Few people, mostly pastoralist nomads, live in the
great spaces of the desert. Even if the high birth
rates often described for some nomad groups were
true, the additional numbers would be few. Much
larger mining and drilling communities will also have
little overall impact. They consist, and will continue
to consist, disproportionately of young, short-stay
men, whose numbers fluctuate with the price of
minerals. In Leonora, an old mining town in Western
Australia, over 60 per cent of the population is still
male, a century after its foundation.
Rural groups living along the great rivers will have
more impact. Scattered, long-established, smaller
oases have the same demographic dynamics,
but smaller numbers. The World Economic and
Social Survey (UNDESA 2005) predicts a steady
decline in fertility in these populations, but also
overall natural growth for some years. In Egypt, for
example, the number of 25-28 year-old men will
grow from 3.6 million in 2005 to peak at 3.8 million
in 2025, before dwindling. This will put increasing
demands on resources, particularly water, and may
lead to dissatisfaction with unemployment. But the
production of so much potential labour has a more
positive implication, because labour is desperately
needed in the industrialized world: in Italy, the
number of 2-28 year-old males has already peaked
and will have halved by 2025; an extreme, but
characteristic case. Labour-seeking industries may
be attracted to these growing desert populations,
but because the greatest demand for labour is in
the service sector, more of the surplus will gravitate
to the industrialized world, and this will boost a
counter-flow of remittances. In Pakistan, remittances
peaked in 1982-83, when they contributed 75 per
cent to the overall balance of trade (Amjad 1986).

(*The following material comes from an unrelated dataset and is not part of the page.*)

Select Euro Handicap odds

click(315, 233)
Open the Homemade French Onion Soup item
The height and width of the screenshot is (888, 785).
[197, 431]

In 2002, remittances to the developing world were
already US$67 billion, against government and bank
lending of US$14 billion (Islam 2003).
Two further groups will have much greater impact.
Both have grown and will grow quickly, but by
immigration, not by natural increase. The smaller
of these two groups is rapidly growing, and uses
resources at a high per-capita rate. This group
consists of retired migrants to the desert, and
inhabits principally parts of the U.S. southwest
(Figure 5.1). Growing numbers now also live in the
United Arab Emirates (Figure 5.2). Very many more
people live in cities like Lima, Cairo, Baghdad,
Riyadh, Karachi, Kashgar (Kashi), Urumqi and
Yarkand, all with populations of over five million.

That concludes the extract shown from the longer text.